Financiación

Los préstamos al consumo, más caros en España

Si contratar un préstamo hipotecario en España supone pagar un tipo de interés sensiblemente menor al de otros países europeos, no sucede lo mismo cuando se trata de suscribir un préstamo personal. Así queda de manifiesto en las últimas estadísticas publicadas por el Banco Central Europeo y remitidas al Banco de España.

El tipo de interés que se aplica a los créditos personales en España siempre ha sido superior al que tiene como fin la adquisición de vivienda, ya que, según las entidades, la garantía que los avala es sólo personal y no hipotecaria. El diferencial entre ambas, dependiendo de la entidad, del plazo contratado y de que se aplique a la hipoteca, puede llegar a ser hasta de 4,5 puntos. Actualmente, aunque existen entidades que aplican tipos de entre el 6% -en el mejor de los casos- y el 7%; otras gravan una tasa hasta del 8%, como Bankinter y Banesto, e incluso superan el 9%, caso del Santander. Esto, en el caso de los préstamos a tipo fijo. En los variables, aunque el tipo resultante de sumar el diferencial al índice es menor, la tasa final suele ser, de igual modo, superior a la de los préstamos hipotecarios.

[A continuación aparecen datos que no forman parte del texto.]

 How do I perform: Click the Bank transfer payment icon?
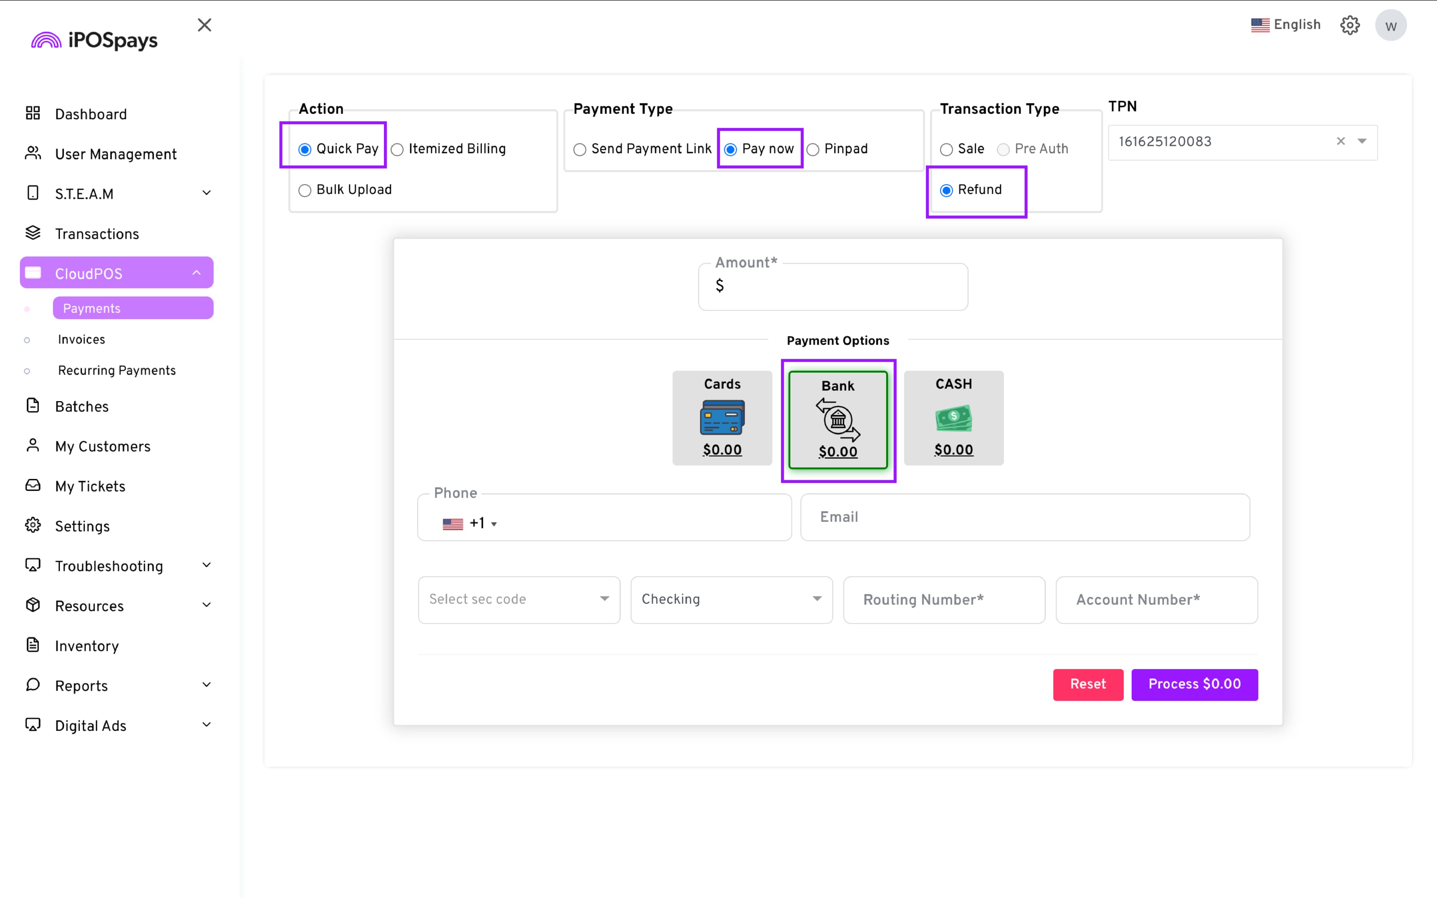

En cualquier caso, este diferencial parece reducirse sensiblemente en el resto de países europeos. Si se tiene en cuenta la media publicada por el BCE, el tipo de interés que se aplica a los préstamos para consumo de hasta un año de tipo fijo en Europa es del 6,98%, frente al 8,85% que se aplicaba en España, según los datos publicados a cierre del pasado enero. Para un tipo de entre uno y cinco años, la tasa se eleva hasta el 7,43% en España, mientras que en otros países europeos sería del 6,85%. Casi un punto de diferencia.

Más ventajoso es, por contra, contratar un préstamo con un plazo de amortización superior a los cinco años en España. Mientras la media europea sitúa la tasa que se aplica a este tipo de créditos en el 8,32%, en España de media se cobra el 6,99%.

Según los expertos este sobreprecio de los créditos destinados al consumo en España responde a la escasa competencia que existe en este sector, en clara contraposición con lo que ocurre en el mercado hipotecario, caballo de batalla de las entidades en los últimos años.

Claro ejemplo de esta competitividad es que mientras la media de la UE sitúa el tipo de interés fijo que se aplica durante un periodo máximo de un año en el 3,86%, en España esta tasa se sitúa en el 3,21%. Para plazos fijos iniciales de entre uno y cinco años, con los datos de enero de 2005, el tipo en España está en el 3,72% y en la UE, casi un punto por encima, en el 4,65%.

La balanza vuelve a favorecer a los europeos que contratan una hipoteca con un tipo fijo de más de cinco años, ya que pagan de media el 4,63%, mientras que en España esta tasa es del 6,99%.